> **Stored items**
___
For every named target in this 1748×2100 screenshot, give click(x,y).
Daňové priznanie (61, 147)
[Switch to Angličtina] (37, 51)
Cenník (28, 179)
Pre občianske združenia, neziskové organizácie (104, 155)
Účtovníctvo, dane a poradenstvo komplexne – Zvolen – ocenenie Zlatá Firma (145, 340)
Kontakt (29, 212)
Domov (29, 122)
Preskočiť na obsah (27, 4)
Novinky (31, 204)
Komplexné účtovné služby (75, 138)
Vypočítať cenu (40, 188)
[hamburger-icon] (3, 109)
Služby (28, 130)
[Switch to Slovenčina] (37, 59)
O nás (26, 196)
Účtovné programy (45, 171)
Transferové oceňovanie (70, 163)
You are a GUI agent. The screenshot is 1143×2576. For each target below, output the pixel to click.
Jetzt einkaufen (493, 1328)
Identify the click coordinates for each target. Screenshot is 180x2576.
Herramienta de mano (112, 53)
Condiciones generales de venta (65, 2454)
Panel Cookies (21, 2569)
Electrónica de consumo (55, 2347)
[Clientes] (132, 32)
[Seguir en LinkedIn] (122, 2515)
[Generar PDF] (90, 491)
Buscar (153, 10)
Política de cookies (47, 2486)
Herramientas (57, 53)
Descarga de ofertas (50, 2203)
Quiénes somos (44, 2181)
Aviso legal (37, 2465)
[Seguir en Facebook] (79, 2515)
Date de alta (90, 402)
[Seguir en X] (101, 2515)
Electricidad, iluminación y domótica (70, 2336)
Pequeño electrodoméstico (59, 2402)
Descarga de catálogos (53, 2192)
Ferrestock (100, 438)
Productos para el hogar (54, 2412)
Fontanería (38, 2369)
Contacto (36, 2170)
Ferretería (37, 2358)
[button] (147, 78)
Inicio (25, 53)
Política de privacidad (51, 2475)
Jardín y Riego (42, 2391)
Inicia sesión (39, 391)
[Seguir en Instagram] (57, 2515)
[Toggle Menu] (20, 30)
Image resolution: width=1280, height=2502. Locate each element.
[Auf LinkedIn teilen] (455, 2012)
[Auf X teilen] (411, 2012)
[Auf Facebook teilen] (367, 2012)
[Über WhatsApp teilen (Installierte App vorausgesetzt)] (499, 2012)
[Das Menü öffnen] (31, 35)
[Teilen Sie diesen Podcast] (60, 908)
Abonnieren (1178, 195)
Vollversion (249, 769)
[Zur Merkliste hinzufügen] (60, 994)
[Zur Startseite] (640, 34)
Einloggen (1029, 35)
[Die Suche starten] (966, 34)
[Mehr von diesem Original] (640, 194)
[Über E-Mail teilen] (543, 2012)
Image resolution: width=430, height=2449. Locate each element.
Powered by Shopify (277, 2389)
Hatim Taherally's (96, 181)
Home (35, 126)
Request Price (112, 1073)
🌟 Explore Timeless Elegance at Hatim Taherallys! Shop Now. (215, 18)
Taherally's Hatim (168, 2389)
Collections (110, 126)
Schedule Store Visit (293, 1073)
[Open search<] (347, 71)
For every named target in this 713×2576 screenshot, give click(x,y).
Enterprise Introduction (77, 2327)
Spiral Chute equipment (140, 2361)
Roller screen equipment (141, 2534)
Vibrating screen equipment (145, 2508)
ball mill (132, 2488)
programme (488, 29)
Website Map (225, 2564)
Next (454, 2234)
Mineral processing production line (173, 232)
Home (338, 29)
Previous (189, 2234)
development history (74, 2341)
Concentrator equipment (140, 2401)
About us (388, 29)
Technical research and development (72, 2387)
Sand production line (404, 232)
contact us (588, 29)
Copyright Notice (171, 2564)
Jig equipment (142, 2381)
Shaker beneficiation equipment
___
> **TASK BRIEF**
Your task is to quote, without any alteration, the lines running from the top of the records to the line that holds "Jetzt einkaufen (493, 1328)", both included.

> **EXERCISE RESPONSE**
For every named target in this 1748×2100 screenshot, give click(x,y).
Daňové priznanie (61, 147)
[Switch to Angličtina] (37, 51)
Cenník (28, 179)
Pre občianske združenia, neziskové organizácie (104, 155)
Účtovníctvo, dane a poradenstvo komplexne – Zvolen – ocenenie Zlatá Firma (145, 340)
Kontakt (29, 212)
Domov (29, 122)
Preskočiť na obsah (27, 4)
Novinky (31, 204)
Komplexné účtovné služby (75, 138)
Vypočítať cenu (40, 188)
[hamburger-icon] (3, 109)
Služby (28, 130)
[Switch to Slovenčina] (37, 59)
O nás (26, 196)
Účtovné programy (45, 171)
Transferové oceňovanie (70, 163)
You are a GUI agent. The screenshot is 1143×2576. For each target below, output the pixel to click.
Jetzt einkaufen (493, 1328)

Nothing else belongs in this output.